Today is Blog Against Sexism day. So hey, here goes.
Louisiana is one of three states that has legalized the option of a covenant marriage for couples seeking a marriage license. My knee-jerk reaction to this is that, if this idea were strictly taken on by couples wishing to wed in the spirit of true love, and wanting to keep everything equal in case that love goes bad, then hey, go for it. Keep it optional, above all. Because love is one hell of an emotion - dizzying highs, palpitating hearts, undying expressions of devotion to the one with whom you are in love - and then reality sets in.

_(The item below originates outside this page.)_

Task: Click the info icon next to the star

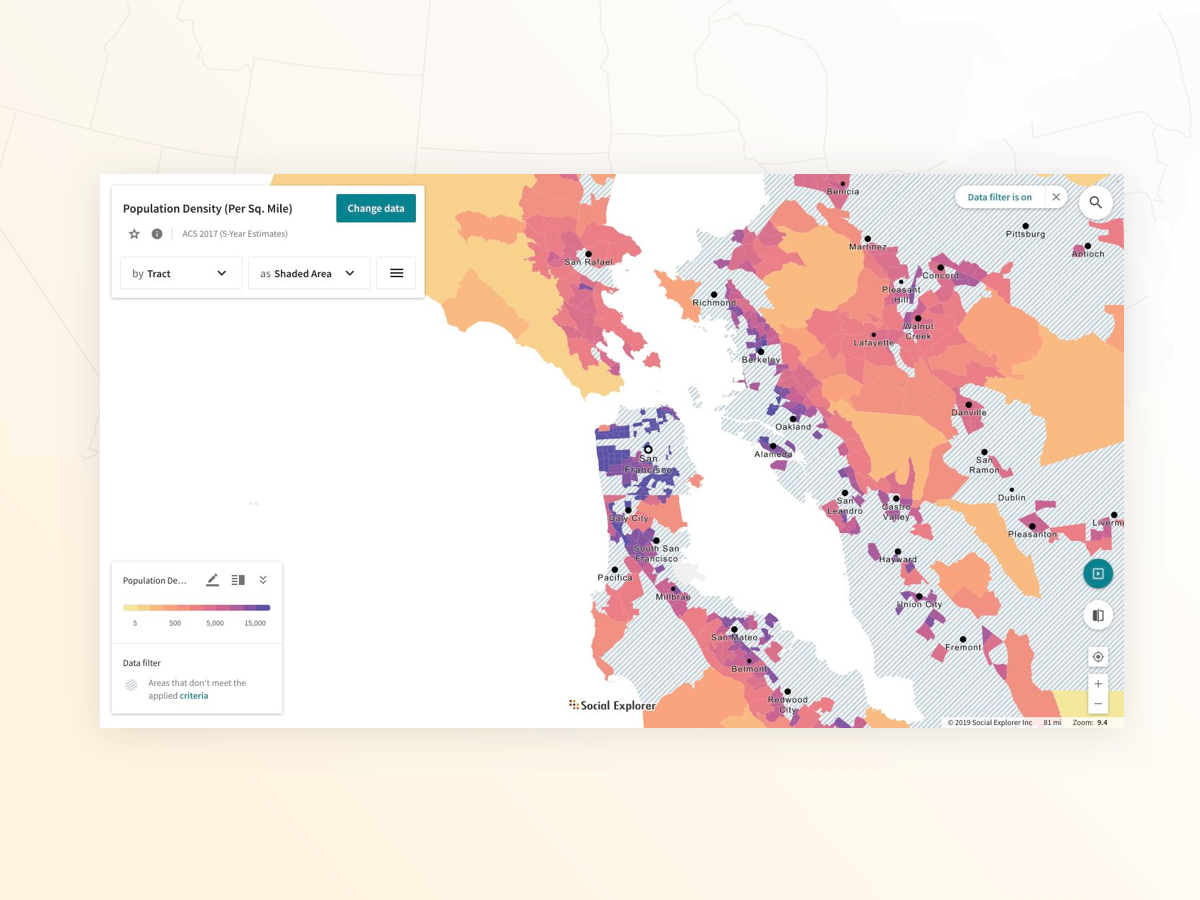Action: pyautogui.click(x=157, y=233)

Marriage is a marathon. Add children to the equation, and it is a marathon with an obstacle course tacked on. Tempers will flare. Situations will crop up that cannot possibly be foreseen until they are right on top of you. Finances will be stretched. Love will be tough to find in all of this, sometimes. When it becomes next to impossible to find, the lovers can and will turn on each other. Some reasons for this will be valid, and some won't be. If it gets really serious, then the couple will elect to live apart.

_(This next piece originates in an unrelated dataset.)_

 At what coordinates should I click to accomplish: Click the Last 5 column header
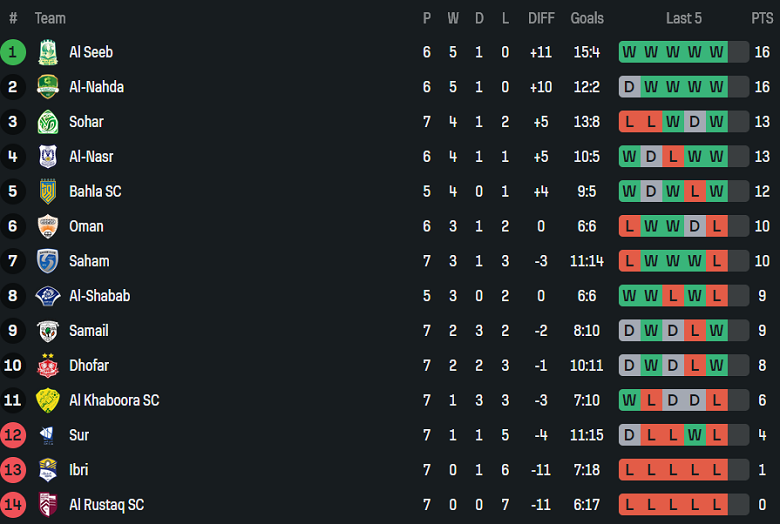coord(684,18)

Society is constantly trying to manage the fact that some couples will want to opt out of the marriage marathon. Of course, everyone wants a happier, healthier world in a mental sense for all the parties involved... so now, more than ever before, it seems, every effort is put forth to work things out. The last thing we all want is a War of the Roses-type situation. And I'm glad that the effort is being put out there. What I hate is when the process is biased from the beginning.
Covenant marriage is a nice idea, but I'm glad it's optional for all of us in Louisiana, Arizona, and Arkansas, and that it hasn't gone beyond an introduction of legislation in twenty-one other states, because I cringe at the backers of this concept, who are largely Christian, and who are supporting a narrow definition of marriage to begin with. Yeah, I'm Jewish, and the Christian part just doesn't sound good to me anyhow. But that definition of marriage under a religious umbrella can have consequences for one party in a marriage that is also under a narrow definition, religiously speaking - namely, woman.

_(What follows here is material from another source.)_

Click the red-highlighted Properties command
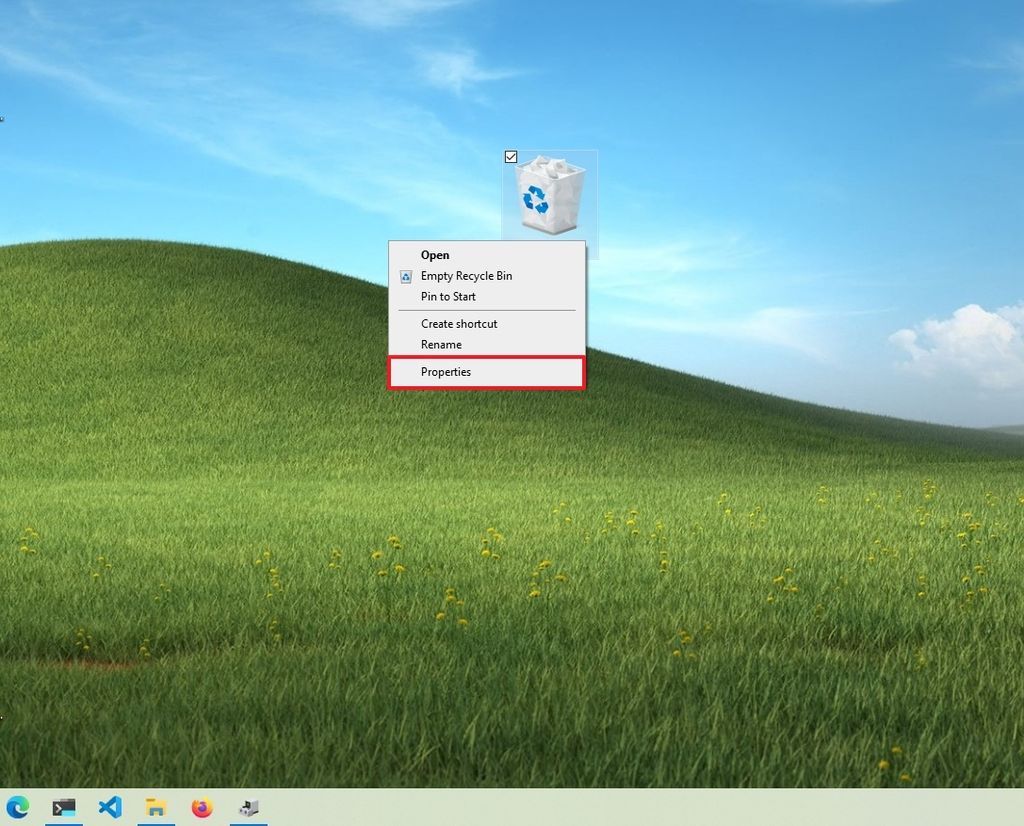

Jewish law, through millennia, has traditionally treated women better than most other religions have treated women. Traditional Jewish divorces, however, are very much under the control of the man in the relationship. A woman can sue for the notice of release, the get, but the man is the one who has the final say. If he has not given her that vital piece of paper, she is what is called an agunah (a chained wife), and she can't remarry.
I would give anything to yank back the email I deleted (damn it!), sent from a friend (J, if you're reading this, send me the blurb about this book again, please) from our synagogue in Queens, concerning the publication of a book about the first female chalutzim, the first of the women to help settle what was then British-controlled Palestine and reclaim what was mostly desert and swamp, with the hopes of turning it into a Jewish state. Men and women came to work in such harsh conditions to escape persecution in Europe - but their ideals were not strictly religious ones. Shaped by emerging Marxist and socialist ideologies, many of these people had no clue what they were getting into, but they came, filled with hope and a willingness to work their tails off...men and women. Equal partners, ideally. Workers on the same footing, for a common cause... right?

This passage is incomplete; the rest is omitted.